“Trop is te veel”
posté le 17 septembre 2010 |
catégorie revue de presse
“Reservoir Dogs”, titre Bart Sturtewagen, dans un commentaire du Standaard. Pour l’éditorialiste, “le couple à quatre têtes” qui pilote les négociations actuellement – Di Rupo-Flahaut pour le PS; De Wever-Pieters pour la N-VA – se trouve dans la même situation que les “quatre voyous à la fin de Reservoir Dogs : au bout d’un fusil”. Comprenez : ils sont condamnés à s’entendre. “Les cris venus des deux camps jeudi soir enterre l’espoir d’un rétablissement rapide de la confiance”, estime Bart Sturtewagen, pour qui “un système de dissuasion mutuelle ne fonctionne que si chacun pense que l’adversaire a plus peur que lui d’un échec des négociations. Ce qui n’est pas le cas.” L’éditorialiste constate que et Di Rupo et De Wever pourraient tirer profit d’une issue négative aux discussions entamées début juillet.
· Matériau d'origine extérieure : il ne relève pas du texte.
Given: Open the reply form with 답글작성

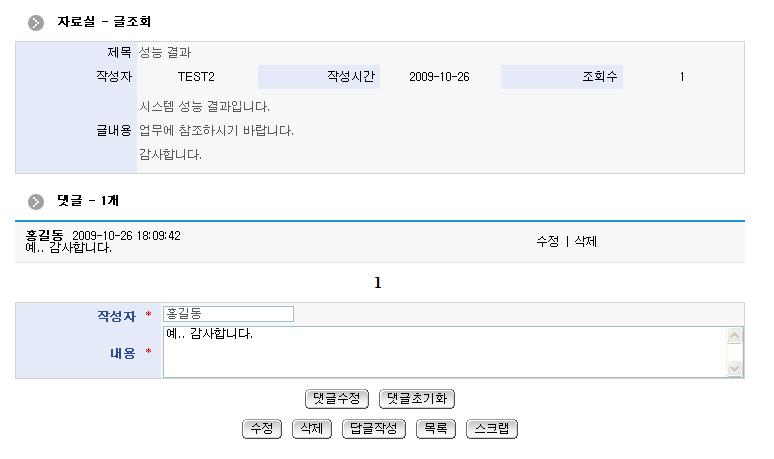Looking at the screenshot, I should tap(374, 429).
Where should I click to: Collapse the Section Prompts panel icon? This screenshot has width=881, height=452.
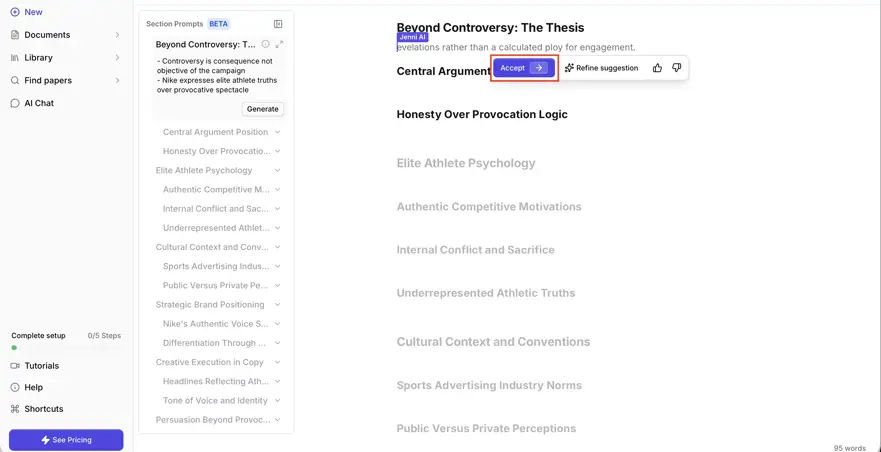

Pour Walter Pauli, l’éditorialiste du Morgen, après près d’une centaine de jours d’une sorte de formation, la soi-disant “lune de miel” entre les gagnants de l’élection est “terminée”. La N-VA, dans la tradition nationaliste flamande, lance “des mots forts”, faisant référence à l’expression “fédéralisme d’argent de poche”. Et le PS, lui, est “chauffé à blanc par les partenaires qui disent, dans la discrétion de la table des négociations, autre chose que dans les micros de l’opinion publique. Walter Pauli constate apparemment, Bart De Wever doit, après chaque consultation avec le PS, rassurer ses troupes et vendre chaque compromis comme une victoire personnelle. “Il est désormais clair de l’interprétation du mot “compromis” par De Wever: une paix à ses conditions.” “Trop is te veel”, conclut-il.